6月28日(日) 広島市中区八丁堀にあるサロンシネマでポン・ジュノ監督の「殺人の追憶」を観る。

広島市中区八丁堀にあるサロンシネマでポン・ジュノ監督の「殺人の追憶」を観る。


2003年 韓国 131分


監督:ポン・ジュノ

脚本:ポン・ジュノ、シム・ソンボ

撮影:キム・ヒョング

音楽:岩代太郎

出演:ソン・ガンホ、キム・サンギョン、パク・ヘイル、キム・レハ、ソン・ジェホ、ピョン・ヒボン、パク・ノシク、チョン・ミソン


上映後、ひどい放心状態となり、窓辺の椅子に座ってぐったりしてしまった。この感慨があまりに貴重で、すぐに外へ出て雑踏に汚されたくなかった。ぼっとしてから外に出ても、目は見えているようで定まらず、劇中の場面場面がフラッシュバックして、苦虫を潰しきった悔しい表情などが引き続いて身内を侵すことがあった。


仮に自分が賞を授与できるなら、昨日観た作品よりも、今日の作品に多くを与えるだろう。それほど賞というのは一般的な基準でしかなく、個人の好みにほとんど関与しないと納得させる内容だった。


“鬼才”なんてこの特集で呼ばれているが、今日の映画でまぎれもなく痛感した。2時間を超える上映のなかで、思い切り顎に力を入れて歯を食いしばることが何度あったか。映画の持つ圧倒的な要素をどれだけ表現しているのか。偉大と呼べるほど隅々にこの表現媒体の可能性の体現が成されていた。


早々とドロップキックによる足の提示があったり、ロングショットでの工場の示唆があったりと、映画に限らず音楽も同様だろうが、主題の提示による物語への膨らみや布石の扱い方などが非常に効いていた。複線が数本ではなく多重に感じられ、その描き方と挿入のタイミングがこのうえなく、昨日観た「パラサイト」よりも内奥を貫く作風は堂に入っている。

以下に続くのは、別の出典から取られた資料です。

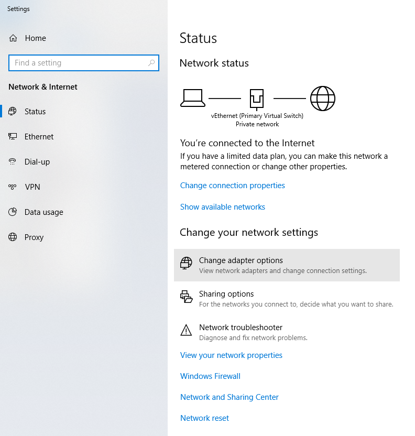
Task: Select Show available networks link
Action: pos(222,207)
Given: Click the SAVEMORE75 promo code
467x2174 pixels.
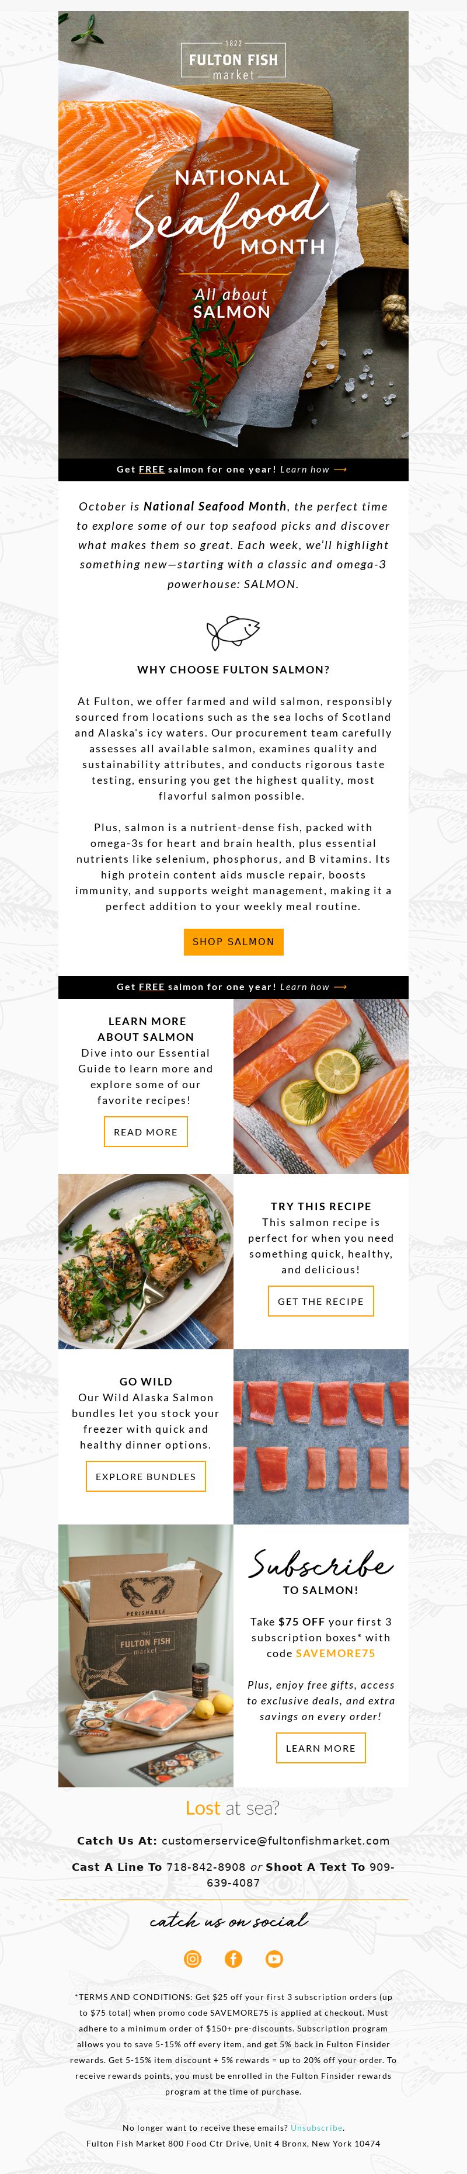Looking at the screenshot, I should (x=335, y=1653).
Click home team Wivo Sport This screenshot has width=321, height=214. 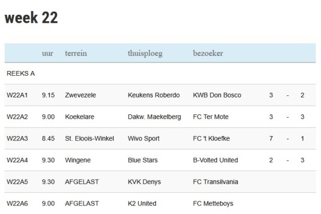pyautogui.click(x=143, y=139)
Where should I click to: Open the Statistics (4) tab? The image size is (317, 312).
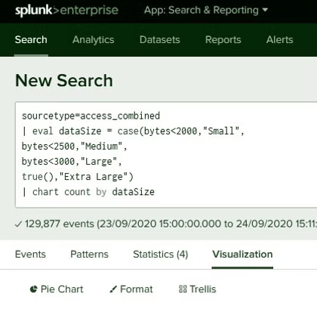161,254
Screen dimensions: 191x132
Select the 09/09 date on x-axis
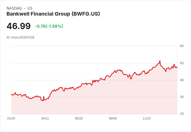(113, 118)
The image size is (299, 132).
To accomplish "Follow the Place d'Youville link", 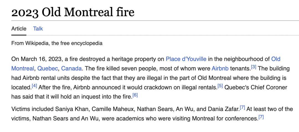I will (186, 59).
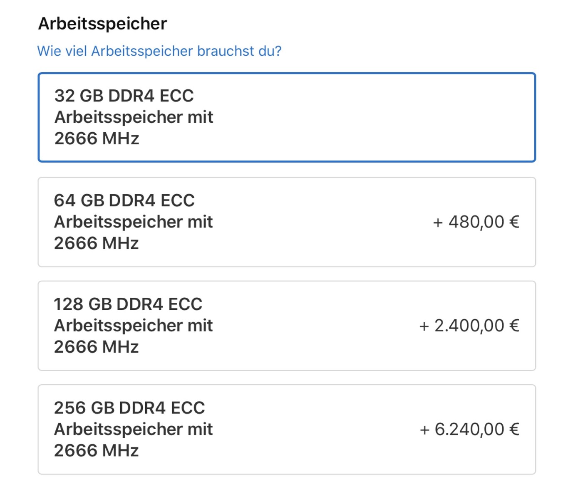Click '2666 MHz' in the 128 GB option
The height and width of the screenshot is (499, 583).
(x=96, y=347)
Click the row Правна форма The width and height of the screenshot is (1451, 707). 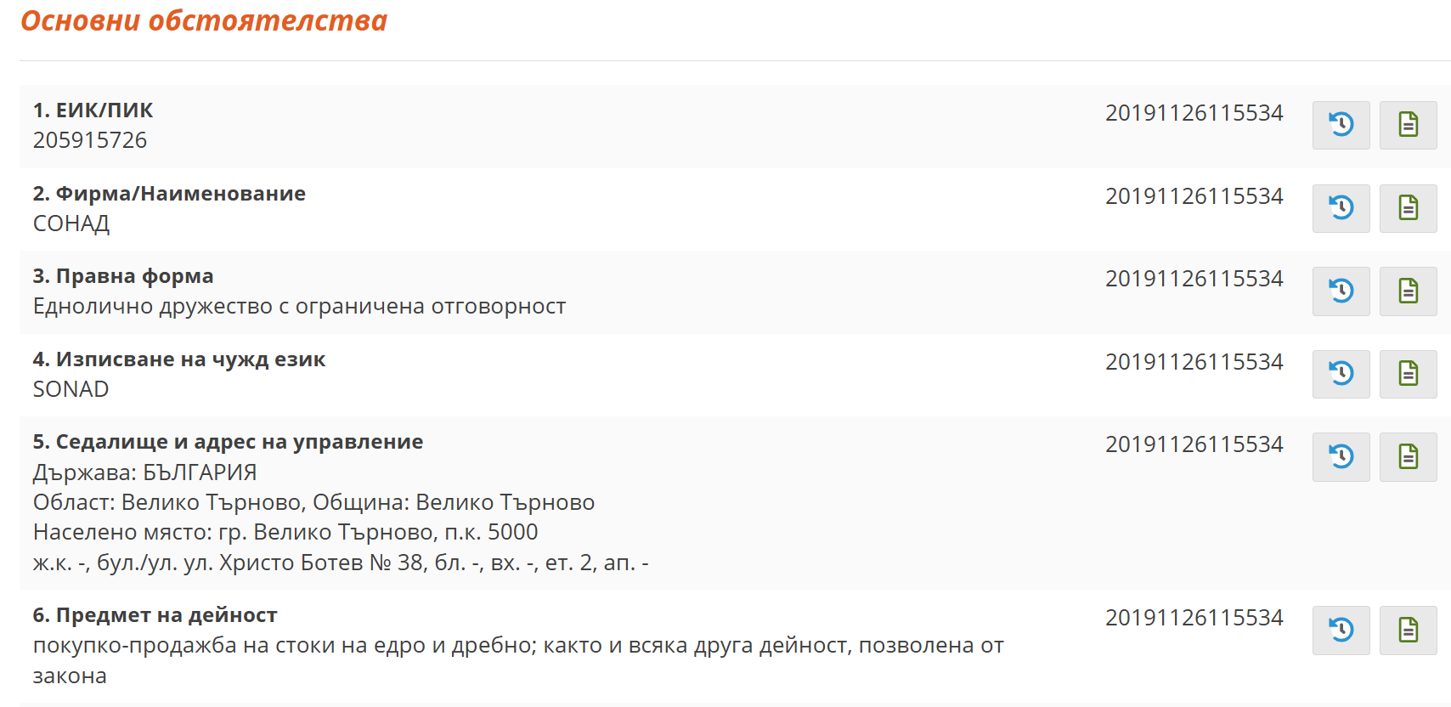click(123, 275)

台詞のうまさにユーモアを混ぜる機知の高さは「パラサイト」にも感じられていたが、今日の作品には張り手一つなどの荒々しい演出に個性があるのかと思いきや、それはこの時代の韓国の暗部を扱う主題の一つだと気づき、作家の個性などと早とちりすることはなかった。


この作品の素晴らしいのは、扱うテーマの複雑さを見事な線としてそれぞれ一貫として編みながら、それが安直で簡潔でなく、芸術といってもなんら過言でない見事な調律を持った構成で描かれるだけでなく、演じる役者の質に加えて、各登場人物の性格の推移などが物凄く滲み出ているのだ。そこにユーモアを挟みつつ、エンターテイメントらしい音楽の大きさに合わせてのダッシュなども加えて気分を変えるも、変わらないのは裏切られ続けることで、その回数と内容の重さに、観衆も表情を変えずにはいられないほど深刻になっていく。用水路を覗く冒頭とトンネルに消えるラストのシークエンスは、一面的な人情物語をいくら混ぜ重ねても現出できない人間本性の深奥が見事に描写されていて、その薄ら寒さからくる衝動というのは、自か他への抹殺を易々と感じさせるほど問題を終わらせたいのではなく、逃げて、消えてしまいたくなる直情の解決へと向かわせる。この直感ともいうべき本能の激情と行動の描き方は「パラサイト」にも見られたが、他に類を思い起こさせない驚異的な表現として、天才という言葉以外にふさわしい形容が見当たらないほどだ。


しかし何という映画作品だろうか。カメラワークの妙はところどころに当然としてあり、編集は、テーマは、色合いは、などとまた繰り返し同じ感想を書いても書ききれないほど、各要素の高さと連関の美しさは尋常ではない。


どうやらポン・ジュノ監督の作品は全部で5作品上映されるらしいから、来月もどれほど楽しめるだろうか。震撼してやまない巨大な映画作家の一面をこれほど感じられて、心底うれしい限りだ。